Lanterna 93

Passo Valles, 2200 metri. Dopo quasi 2 ore di saliscendi inarrestabili, il percorso della mia “long” di Orienteering era quasi giunto al termine: mancava solamente una lanterna. Il gonfiabile del “finish” era già ben visibile in fondo al vallone. Ma prima di raggiungere la lanterna finale (la numero 100 che è uguale per tutti), dovevo ancora individuare quella precedente. E non la trovavo.

Ho iniziato questo sport solamente da pochi mesi e quindi ho ancora molto da imparare, soprattutto in occasione di una competizione internazionale come la Primiero O-Week che si svolge sulle Dolomiti e alla quale partecipano atleti provenienti da ogni parte del mondo, anche dall’emisfero australe. Parliamo di ragazzi, adulti e anziani che sfrecciano tra i boschi e i sentieri di montagna leggendo la mappa, senza quasi mai fermarsi, e saltellando incessantemente come stambecchi lungo valloni, rocce e alture. In effetti erano pochi gli iscritti come me alla categoria dilettanti, segno dell’elevato livello della competizione.

Il tratto finale della mappa del mio percorso indicava un piccolo laghetto nei pressi del quale avrei dovuto individuare la lanterna 93. Ma questo laghetto proprio non si trovava. Esplorai senza successo la zona, salendo e scendendo più volte su rocce e alture per riconoscere i punti di riferimento e imbattendomi persino in altre lanterne. Ma niente fa fare: la lanterna 93 restava celata e la stanchezza, dopo quasi due ore di gara, iniziava a tagliarmi le gambe.

Nel frattempo, la temperatura si era molto abbassata e il vento soffiava forte mentre grossi nuvoloni si avvicinavano minacciosi sull’area del tracciato. Le ginocchia, sottoposte a tutti quei saltelli e saliscendi, iniziavano a traballare e dolorare.

Decisi allora di compiere un ultimo sforzo e percorrere la base di quella montagnola che secondo la mia interpretazione della mappa avrebbe dovuto ospitare il laghetto fantasma. Se non l’avessi trovata in questo ultimo passaggio, mi dissi con rammarico, avrei chiuso la gara. Ero ormai troppo stanco per insistere.

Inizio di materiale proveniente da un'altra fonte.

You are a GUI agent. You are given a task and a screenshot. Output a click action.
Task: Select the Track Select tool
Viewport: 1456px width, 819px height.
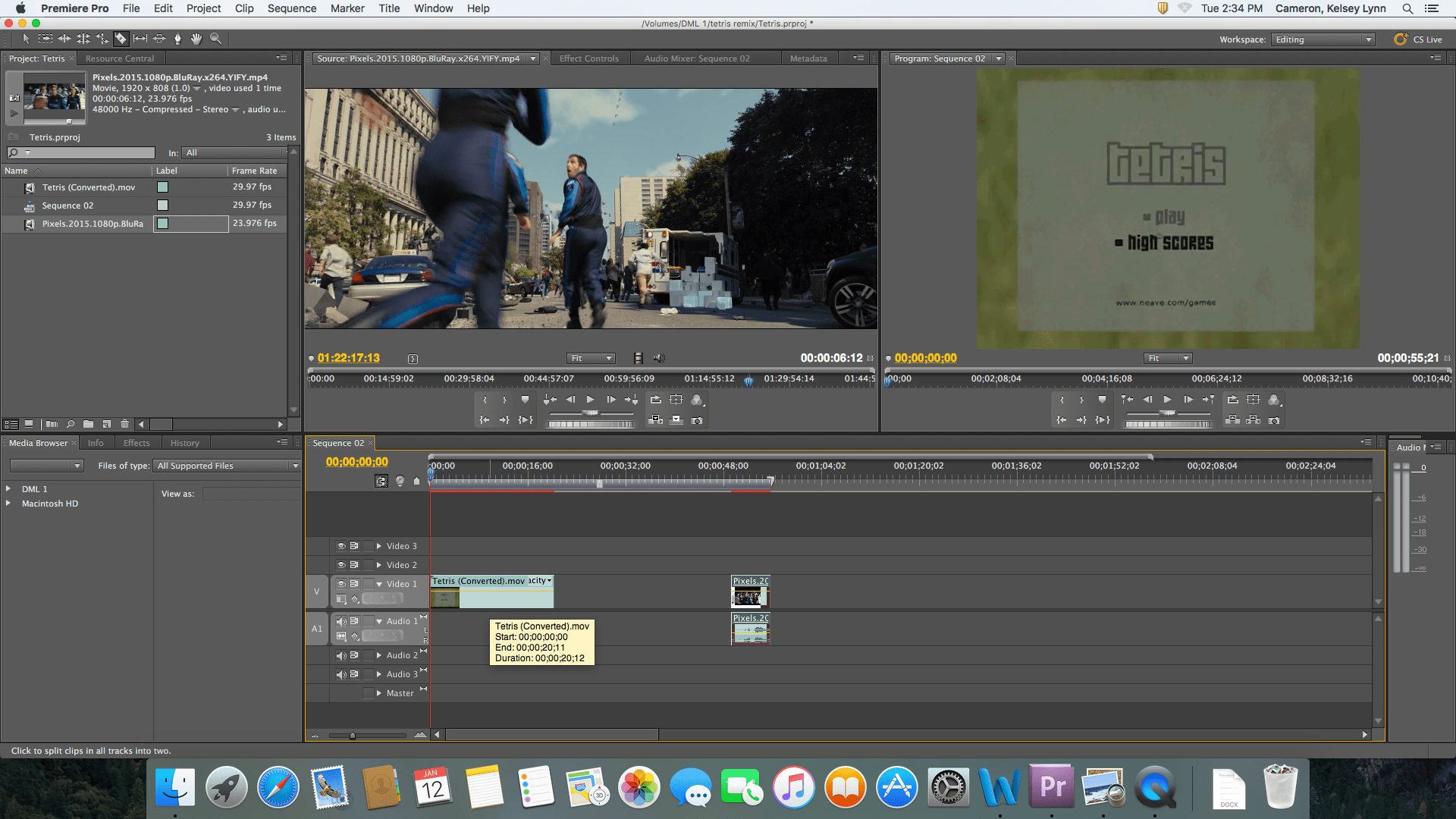(46, 39)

Sotto la montagnola non trovai la lanterna, ma incontrai Maria, una signora scandinava di circa 65 anni, che cercava da circa un’ora senza successo la lanterna 93. Era stremata Maria, camminava a fatica e non aveva nemmeno più la forza di leggere la mappa. Piangeva implorando al vento che qualcuno le indicasse la posizione della “novantatrè”. Le dissi che anche io stavo cercando invano quella lanterna e che ormai si era fatto tardi: era tempo di rientrare, di utilizzare le ultime energie per fare ritorno al campo base. Lei si oppose, disse che non aveva più la forza di camminare e nemmeno di leggere e interpretare la mappa. Perché nell’Orienteering, per uscire da queste situazioni, devi saper leggere bene la mappa e saper osservare con attenzione ciò che ci circonda.

Maria fu inamovibile. Dopo tutta la fatica che aveva fatto, non era disposta ad arrivare al traguardo saltando quell’unica lanterna. A quel punto anche io fui costretto a continuare…

Percorremmo insieme un breve tratto per raggiungere un avvallamento riparato dal vento e dove, non senza difficoltà, riuscii a convincere Maria a sedersi su una pietra con la promessa che avrei ancora cercato la lanterna. Nel frattempo vidi in lontananza una persona dello staff arrivare verso di noi dalla zona del traguardo.

Esaminando il terreno intorno, osservai che in quel punto la terra era più morbida e umida e che le pietre erano disposte su cerchi concentrici. A quel punto fu tutto chiaro: il laghetto fantasma era prosciugato e noi eravamo proprio nel suo centro! La lanterna 93 si rivelò posizionata poco più un là, nascosta in una piccola insenatura.

L’addetto dell’organizzazione confermò la mia conclusione e si offrì di punzonare la SiCard di Maria e di accompagnarla al traguardo, ma lei non volle essere aiutata.
Alla fine con grandissima soddisfazione riuscimmo entrambi a concludere il nostro percorso.

Come già detto, nell’Orienteering è fondamentale la capacità di leggere e interpretare le mappe; ma ancor più importante è la tenacia e la determinazione nel completare il percorso. E questo l’ho imparato grazie a Maria, la signora scandinava solitaria e ostinata.